# CoolData blog

## 7 September 2010

### Making the dependent variable more dependable

Filed under: Model building, regression — Tags: , — kevinmacdonell @ 10:54 am

## Guest post by Kate Chamberlin and Michelle Paladino, Office of Development, Memorial Sloan-Kettering Cancer Center, New York NY

The most important variable doesn’t always get the attention it deserves. (Creative Commons license. Click image for source.)

It’s an old statistics joke that when building a predictive model, you spend almost all of the time slaving over the data, only so that at the end of the slog, you get to press a button for the actual fun part. Cleaning data, imputing missing values, and restructuring, along with ceaseless contemplation about new and improved independent variables is how we expend much of our energy and rightly so. However, the most important variable doesn’t always get the attention it deserves.

All predictive models center on a particular population, the dependent variable – so giving the target a little extra TLC goes a long way. It’s a balancing act between size and purity. The larger the target size, the more statistical reliability you have, but the more precise the target definition, the better you are able to isolate the behavior that you’re trying to predict. An example is that corporations, foundations, and estates behave differently than individuals. Therefore, if your goal is to find individuals who have a high likelihood to make a major gift, clearing out those estates, foundations and corporations, even if they have given the target amount, will lead to a more trustworthy dependent variable.

And what is the best target cutoff amount for a major gift, anyway? In our Development Office, the Major Gifts program starts at \$50,000. A binary dependent variable with the 1’s defined as individuals who have made a \$50,000+ gift is perfectly reasonable and works just fine, but is this cutoff meaningful from a donor’s perspective? And what about timing – do major donors of long ago look the same as those who have given more recently? We have yet to find the definitive answers, but checking to see if the independent variable distributions change dramatically with different targets and running models with a few flavors of target populations is a good way to evaluate if these changes make a difference.

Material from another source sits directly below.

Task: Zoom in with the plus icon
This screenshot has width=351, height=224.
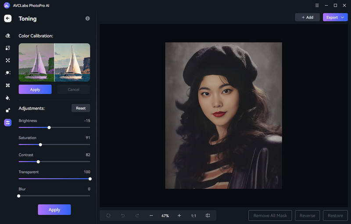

Another method that can help you more clearly define the dependent variable is to consider to which donors you will be applying your model scores. For instance, if you work in a strictly donor database, as we do, and you are modeling for major donors, it is a good idea to exclude from your target those who came onto the file at the major giving target amount. In other words, remove the individuals whose first gift was \$50,000+ because if the scores will be applied to donors who are giving below the target right now, then your dependent variable should only include a population that gave below the target level and then jumped up to the target amount.

But when does the pruning of your target go too far? If it becomes too small, then the performance of a few donors can have a big effect. A minimum sample size of 30 is a magic rule-of-thumb that is mentioned regularly in the classroom.  If we were to approach that number in our dependent variable, we would be likely to redefine our target to increase the sample size.  In the example above, we might choose to lower the major gift threshold to \$25,000.  We’d definitely be interested to hear about less “magical” methods you might use to determine a lower bound for your target sample size!